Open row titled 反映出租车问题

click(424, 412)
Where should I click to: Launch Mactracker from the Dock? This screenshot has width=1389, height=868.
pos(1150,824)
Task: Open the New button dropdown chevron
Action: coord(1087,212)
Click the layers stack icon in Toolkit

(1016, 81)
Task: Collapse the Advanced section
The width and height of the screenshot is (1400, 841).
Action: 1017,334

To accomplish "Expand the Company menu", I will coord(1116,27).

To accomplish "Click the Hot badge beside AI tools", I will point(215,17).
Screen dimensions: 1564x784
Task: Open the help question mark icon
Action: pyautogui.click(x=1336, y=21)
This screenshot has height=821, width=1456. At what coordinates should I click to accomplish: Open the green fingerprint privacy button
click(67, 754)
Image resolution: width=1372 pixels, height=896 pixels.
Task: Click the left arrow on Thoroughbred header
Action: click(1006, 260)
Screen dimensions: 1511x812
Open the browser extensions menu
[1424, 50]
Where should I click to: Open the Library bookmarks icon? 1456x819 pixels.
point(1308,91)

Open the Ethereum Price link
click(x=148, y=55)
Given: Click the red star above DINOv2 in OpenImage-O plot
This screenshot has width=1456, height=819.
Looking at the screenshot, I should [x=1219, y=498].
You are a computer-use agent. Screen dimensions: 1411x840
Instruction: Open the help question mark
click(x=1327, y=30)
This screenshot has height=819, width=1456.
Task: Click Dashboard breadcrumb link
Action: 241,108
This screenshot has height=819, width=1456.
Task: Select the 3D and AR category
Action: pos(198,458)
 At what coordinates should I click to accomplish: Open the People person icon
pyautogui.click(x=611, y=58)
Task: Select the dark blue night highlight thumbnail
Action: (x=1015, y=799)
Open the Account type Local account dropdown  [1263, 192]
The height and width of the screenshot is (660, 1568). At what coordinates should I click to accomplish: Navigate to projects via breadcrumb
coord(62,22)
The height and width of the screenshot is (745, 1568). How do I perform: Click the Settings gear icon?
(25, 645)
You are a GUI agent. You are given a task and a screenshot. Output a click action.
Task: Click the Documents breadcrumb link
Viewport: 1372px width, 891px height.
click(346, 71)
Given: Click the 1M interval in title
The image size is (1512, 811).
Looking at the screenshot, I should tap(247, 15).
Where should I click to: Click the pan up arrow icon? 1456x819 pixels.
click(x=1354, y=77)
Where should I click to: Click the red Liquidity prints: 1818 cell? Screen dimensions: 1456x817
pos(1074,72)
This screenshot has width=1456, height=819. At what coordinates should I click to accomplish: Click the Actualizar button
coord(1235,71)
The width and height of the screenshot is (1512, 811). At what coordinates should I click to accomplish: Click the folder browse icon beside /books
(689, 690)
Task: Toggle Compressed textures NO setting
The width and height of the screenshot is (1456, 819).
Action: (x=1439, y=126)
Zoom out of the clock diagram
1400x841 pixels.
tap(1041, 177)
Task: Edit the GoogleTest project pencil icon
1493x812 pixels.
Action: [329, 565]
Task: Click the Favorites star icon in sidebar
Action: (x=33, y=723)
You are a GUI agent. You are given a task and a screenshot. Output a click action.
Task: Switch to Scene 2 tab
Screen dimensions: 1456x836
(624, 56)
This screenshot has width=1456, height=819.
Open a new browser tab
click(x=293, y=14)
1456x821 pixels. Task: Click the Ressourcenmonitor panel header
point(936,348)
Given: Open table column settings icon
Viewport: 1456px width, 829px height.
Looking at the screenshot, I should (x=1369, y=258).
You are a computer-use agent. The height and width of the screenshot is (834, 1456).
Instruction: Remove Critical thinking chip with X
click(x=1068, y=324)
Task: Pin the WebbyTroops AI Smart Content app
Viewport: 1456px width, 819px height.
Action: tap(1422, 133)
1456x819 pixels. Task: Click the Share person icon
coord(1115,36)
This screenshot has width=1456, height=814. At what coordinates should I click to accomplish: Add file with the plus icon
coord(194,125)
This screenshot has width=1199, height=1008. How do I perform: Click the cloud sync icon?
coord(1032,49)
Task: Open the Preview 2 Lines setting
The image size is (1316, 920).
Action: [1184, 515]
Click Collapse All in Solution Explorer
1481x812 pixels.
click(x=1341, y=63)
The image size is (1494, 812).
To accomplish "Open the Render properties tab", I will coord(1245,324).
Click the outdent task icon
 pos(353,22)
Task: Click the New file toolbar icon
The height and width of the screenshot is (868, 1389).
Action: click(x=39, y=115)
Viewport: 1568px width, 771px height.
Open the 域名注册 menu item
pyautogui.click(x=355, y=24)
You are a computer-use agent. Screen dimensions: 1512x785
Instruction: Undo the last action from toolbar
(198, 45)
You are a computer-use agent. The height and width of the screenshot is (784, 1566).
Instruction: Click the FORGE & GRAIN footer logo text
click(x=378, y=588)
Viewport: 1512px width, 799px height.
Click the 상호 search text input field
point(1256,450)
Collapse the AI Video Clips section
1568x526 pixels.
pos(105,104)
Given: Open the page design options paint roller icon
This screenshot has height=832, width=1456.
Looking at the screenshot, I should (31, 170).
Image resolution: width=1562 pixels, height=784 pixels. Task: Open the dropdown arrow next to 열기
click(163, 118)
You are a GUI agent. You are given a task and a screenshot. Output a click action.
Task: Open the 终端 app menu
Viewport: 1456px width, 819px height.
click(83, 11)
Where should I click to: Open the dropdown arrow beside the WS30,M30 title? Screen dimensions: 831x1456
=======
About this exercise: Output each line of the material above. Nothing should differ from the original.

Solution to the exercise:
Open row titled 反映出租车问题

click(424, 412)
Where should I click to: Launch Mactracker from the Dock? This screenshot has width=1389, height=868.
pos(1150,824)
Task: Open the New button dropdown chevron
Action: coord(1087,212)
Click the layers stack icon in Toolkit

(1016, 81)
Task: Collapse the Advanced section
The width and height of the screenshot is (1400, 841).
Action: 1017,334

To accomplish "Expand the Company menu", I will coord(1116,27).

To accomplish "Click the Hot badge beside AI tools", I will point(215,17).
Screen dimensions: 1564x784
Task: Open the help question mark icon
Action: pyautogui.click(x=1336, y=21)
This screenshot has height=821, width=1456. At what coordinates should I click to accomplish: Open the green fingerprint privacy button
click(67, 754)
Image resolution: width=1372 pixels, height=896 pixels.
Task: Click the left arrow on Thoroughbred header
Action: click(1006, 260)
Screen dimensions: 1511x812
Open the browser extensions menu
[1424, 50]
Where should I click to: Open the Library bookmarks icon? 1456x819 pixels.
point(1308,91)

Open the Ethereum Price link
click(x=148, y=55)
Given: Click the red star above DINOv2 in OpenImage-O plot
This screenshot has width=1456, height=819.
Looking at the screenshot, I should [x=1219, y=498].
You are a computer-use agent. Screen dimensions: 1411x840
Instruction: Open the help question mark
click(x=1327, y=30)
This screenshot has height=819, width=1456.
Task: Click Dashboard breadcrumb link
Action: 241,108
This screenshot has height=819, width=1456.
Task: Select the 3D and AR category
Action: pos(198,458)
 At what coordinates should I click to accomplish: Open the People person icon
pyautogui.click(x=611, y=58)
Task: Select the dark blue night highlight thumbnail
Action: (x=1015, y=799)
Open the Account type Local account dropdown  [1263, 192]
The height and width of the screenshot is (660, 1568). At what coordinates should I click to accomplish: Navigate to projects via breadcrumb
coord(62,22)
The height and width of the screenshot is (745, 1568). How do I perform: Click the Settings gear icon?
(25, 645)
You are a GUI agent. You are given a task and a screenshot. Output a click action.
Task: Click the Documents breadcrumb link
Viewport: 1372px width, 891px height.
click(346, 71)
Given: Click the 1M interval in title
The image size is (1512, 811).
Looking at the screenshot, I should tap(247, 15).
Where should I click to: Click the pan up arrow icon? 1456x819 pixels.
click(x=1354, y=77)
Where should I click to: Click the red Liquidity prints: 1818 cell? Screen dimensions: 1456x817
pos(1074,72)
This screenshot has width=1456, height=819. At what coordinates should I click to accomplish: Click the Actualizar button
coord(1235,71)
The width and height of the screenshot is (1512, 811). At what coordinates should I click to accomplish: Click the folder browse icon beside /books
(689, 690)
Task: Toggle Compressed textures NO setting
The width and height of the screenshot is (1456, 819).
Action: (x=1439, y=126)
Zoom out of the clock diagram
1400x841 pixels.
tap(1041, 177)
Task: Edit the GoogleTest project pencil icon
1493x812 pixels.
Action: [329, 565]
Task: Click the Favorites star icon in sidebar
Action: (x=33, y=723)
You are a GUI agent. You are given a task and a screenshot. Output a click action.
Task: Switch to Scene 2 tab
Screen dimensions: 1456x836
(624, 56)
This screenshot has width=1456, height=819.
Open a new browser tab
click(x=293, y=14)
1456x821 pixels. Task: Click the Ressourcenmonitor panel header
point(936,348)
Given: Open table column settings icon
Viewport: 1456px width, 829px height.
Looking at the screenshot, I should (x=1369, y=258).
You are a computer-use agent. The height and width of the screenshot is (834, 1456).
Instruction: Remove Critical thinking chip with X
click(x=1068, y=324)
Task: Pin the WebbyTroops AI Smart Content app
Viewport: 1456px width, 819px height.
Action: tap(1422, 133)
1456x819 pixels. Task: Click the Share person icon
coord(1115,36)
This screenshot has width=1456, height=814. At what coordinates should I click to accomplish: Add file with the plus icon
coord(194,125)
This screenshot has width=1199, height=1008. How do I perform: Click the cloud sync icon?
coord(1032,49)
Task: Open the Preview 2 Lines setting
The image size is (1316, 920).
Action: [1184, 515]
Click Collapse All in Solution Explorer
1481x812 pixels.
click(x=1341, y=63)
The image size is (1494, 812).
To accomplish "Open the Render properties tab", I will coord(1245,324).
Click the outdent task icon
 pos(353,22)
Task: Click the New file toolbar icon
The height and width of the screenshot is (868, 1389).
Action: click(x=39, y=115)
Viewport: 1568px width, 771px height.
Open the 域名注册 menu item
pyautogui.click(x=355, y=24)
You are a computer-use agent. Screen dimensions: 1512x785
Instruction: Undo the last action from toolbar
(198, 45)
You are a computer-use agent. The height and width of the screenshot is (784, 1566).
Instruction: Click the FORGE & GRAIN footer logo text
click(x=378, y=588)
Viewport: 1512px width, 799px height.
Click the 상호 search text input field
point(1256,450)
Collapse the AI Video Clips section
1568x526 pixels.
pos(105,104)
Given: Open the page design options paint roller icon
This screenshot has height=832, width=1456.
Looking at the screenshot, I should (31, 170).
Image resolution: width=1562 pixels, height=784 pixels. Task: Open the dropdown arrow next to 열기
click(163, 118)
You are a GUI agent. You are given a task and a screenshot. Output a click action.
Task: Open the 终端 app menu
Viewport: 1456px width, 819px height.
click(83, 11)
Where should I click to: Open the dropdown arrow beside the WS30,M30 title? Screen dimensions: 831x1456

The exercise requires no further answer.